Transcribe all records, preserving every character.

PROVIDED ENTRIES START

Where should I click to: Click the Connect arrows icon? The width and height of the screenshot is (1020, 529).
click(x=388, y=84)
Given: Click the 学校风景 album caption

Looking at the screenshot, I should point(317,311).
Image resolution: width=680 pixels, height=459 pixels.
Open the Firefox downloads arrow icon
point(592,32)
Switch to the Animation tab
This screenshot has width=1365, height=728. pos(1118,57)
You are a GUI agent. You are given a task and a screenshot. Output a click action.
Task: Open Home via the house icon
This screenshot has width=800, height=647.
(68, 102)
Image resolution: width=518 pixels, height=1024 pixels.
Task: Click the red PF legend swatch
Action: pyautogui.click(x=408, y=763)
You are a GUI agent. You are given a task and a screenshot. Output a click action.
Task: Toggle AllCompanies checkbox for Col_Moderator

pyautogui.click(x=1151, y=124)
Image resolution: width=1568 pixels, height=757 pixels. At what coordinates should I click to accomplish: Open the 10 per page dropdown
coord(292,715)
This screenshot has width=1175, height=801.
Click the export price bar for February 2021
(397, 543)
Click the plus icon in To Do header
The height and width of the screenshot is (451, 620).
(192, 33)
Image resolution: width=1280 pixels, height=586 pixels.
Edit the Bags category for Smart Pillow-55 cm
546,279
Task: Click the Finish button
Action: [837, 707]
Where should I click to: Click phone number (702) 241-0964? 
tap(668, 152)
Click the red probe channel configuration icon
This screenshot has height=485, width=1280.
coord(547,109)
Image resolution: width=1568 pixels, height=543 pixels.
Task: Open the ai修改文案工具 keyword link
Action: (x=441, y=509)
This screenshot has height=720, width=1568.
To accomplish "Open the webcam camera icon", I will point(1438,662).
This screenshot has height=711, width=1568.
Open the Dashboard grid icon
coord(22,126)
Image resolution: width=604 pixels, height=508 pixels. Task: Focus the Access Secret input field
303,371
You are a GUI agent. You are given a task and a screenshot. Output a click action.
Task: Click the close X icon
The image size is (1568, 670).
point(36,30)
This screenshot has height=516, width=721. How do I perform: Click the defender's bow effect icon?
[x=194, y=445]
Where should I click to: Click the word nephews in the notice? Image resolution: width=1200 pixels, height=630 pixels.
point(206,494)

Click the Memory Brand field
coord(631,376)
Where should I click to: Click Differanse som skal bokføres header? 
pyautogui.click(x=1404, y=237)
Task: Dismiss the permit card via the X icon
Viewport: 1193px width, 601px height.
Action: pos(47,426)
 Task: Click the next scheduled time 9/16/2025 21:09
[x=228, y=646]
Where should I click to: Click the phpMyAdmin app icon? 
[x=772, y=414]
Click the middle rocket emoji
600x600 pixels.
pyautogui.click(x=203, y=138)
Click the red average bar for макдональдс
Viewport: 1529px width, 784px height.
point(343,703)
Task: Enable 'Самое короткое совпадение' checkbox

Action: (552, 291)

PROVIDED ENTRIES END

**TASK OUTPUT:**
Where should I click to: Click the Connect arrows icon? The width and height of the screenshot is (1020, 529).
click(x=388, y=84)
Given: Click the 学校风景 album caption

Looking at the screenshot, I should point(317,311).
Image resolution: width=680 pixels, height=459 pixels.
Open the Firefox downloads arrow icon
point(592,32)
Switch to the Animation tab
This screenshot has width=1365, height=728. pos(1118,57)
You are a GUI agent. You are given a task and a screenshot. Output a click action.
Task: Open Home via the house icon
This screenshot has width=800, height=647.
(68, 102)
Image resolution: width=518 pixels, height=1024 pixels.
Task: Click the red PF legend swatch
Action: pyautogui.click(x=408, y=763)
You are a GUI agent. You are given a task and a screenshot. Output a click action.
Task: Toggle AllCompanies checkbox for Col_Moderator

pyautogui.click(x=1151, y=124)
Image resolution: width=1568 pixels, height=757 pixels. At what coordinates should I click to accomplish: Open the 10 per page dropdown
coord(292,715)
This screenshot has width=1175, height=801.
Click the export price bar for February 2021
(397, 543)
Click the plus icon in To Do header
The height and width of the screenshot is (451, 620).
(192, 33)
Image resolution: width=1280 pixels, height=586 pixels.
Edit the Bags category for Smart Pillow-55 cm
546,279
Task: Click the Finish button
Action: [837, 707]
Where should I click to: Click phone number (702) 241-0964? 
tap(668, 152)
Click the red probe channel configuration icon
This screenshot has height=485, width=1280.
coord(547,109)
Image resolution: width=1568 pixels, height=543 pixels.
Task: Open the ai修改文案工具 keyword link
Action: (x=441, y=509)
This screenshot has height=720, width=1568.
To accomplish "Open the webcam camera icon", I will point(1438,662).
This screenshot has height=711, width=1568.
Open the Dashboard grid icon
coord(22,126)
Image resolution: width=604 pixels, height=508 pixels. Task: Focus the Access Secret input field
303,371
You are a GUI agent. You are given a task and a screenshot. Output a click action.
Task: Click the close X icon
The image size is (1568, 670).
point(36,30)
This screenshot has height=516, width=721. How do I perform: Click the defender's bow effect icon?
[x=194, y=445]
Where should I click to: Click the word nephews in the notice? Image resolution: width=1200 pixels, height=630 pixels.
point(206,494)

Click the Memory Brand field
coord(631,376)
Where should I click to: Click Differanse som skal bokføres header? 
pyautogui.click(x=1404, y=237)
Task: Dismiss the permit card via the X icon
Viewport: 1193px width, 601px height.
Action: pos(47,426)
 Task: Click the next scheduled time 9/16/2025 21:09
[x=228, y=646]
Where should I click to: Click the phpMyAdmin app icon? 
[x=772, y=414]
Click the middle rocket emoji
600x600 pixels.
pyautogui.click(x=203, y=138)
Click the red average bar for макдональдс
Viewport: 1529px width, 784px height.
point(343,703)
Task: Enable 'Самое короткое совпадение' checkbox

Action: (552, 291)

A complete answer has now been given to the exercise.